I recently was chatting with a fellow “new” parent about ways that we could teach our children about money. She related to me an interesting tale that I thought I’d share with all of you.
On the day her husband was born, his father put $600 into a mutual fund (the exact investment was unimportant, but it was something fairly high earning). The father did nothing with the money for ten years; he just watched it slowly build up over time.
Then, on his son’s 10th birthday, the man gave his son 1/6th of the value of the fund, saying “This is the product of investing $100 on the day you were born and doing nothing else. Money makes money. Never forget it.” Her husband thought it was about $300; he used it to buy video games.
On his son’s fifteenth birthday, the father repeated the gift, giving 1/5th of the fund to his son, and then on his eighteenth birthday with 1/4th of the fund, then 1/3rd of it on the 21st birthday. Each time the gift was given with the same message.
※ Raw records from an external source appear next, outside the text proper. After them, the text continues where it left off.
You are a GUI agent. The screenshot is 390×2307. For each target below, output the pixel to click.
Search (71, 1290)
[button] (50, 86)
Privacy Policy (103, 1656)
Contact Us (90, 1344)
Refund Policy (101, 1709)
The man in question just had his 28th birthday, and his father sent him a birthday card with a check in it for just under $3,000 with that exact same note attached.
Even after all this, $100 of the original investment, plus more than 28 years of growth remains in that fund. She suspected that it would be given to her husband on some future birthday, or in the event of his father’s death. Either way, the point had been made, and both she and her husband were very astute savers.
When I heard this story, I couldn’t help but think that it was a brilliant idea for regularly reminding your child of how important investing can be. The timing of the payouts is brilliant; not too close together, and matching various points of maturity in a young person’s life. The amounts were also impressive, particularly the later amounts as the investment continues to grow.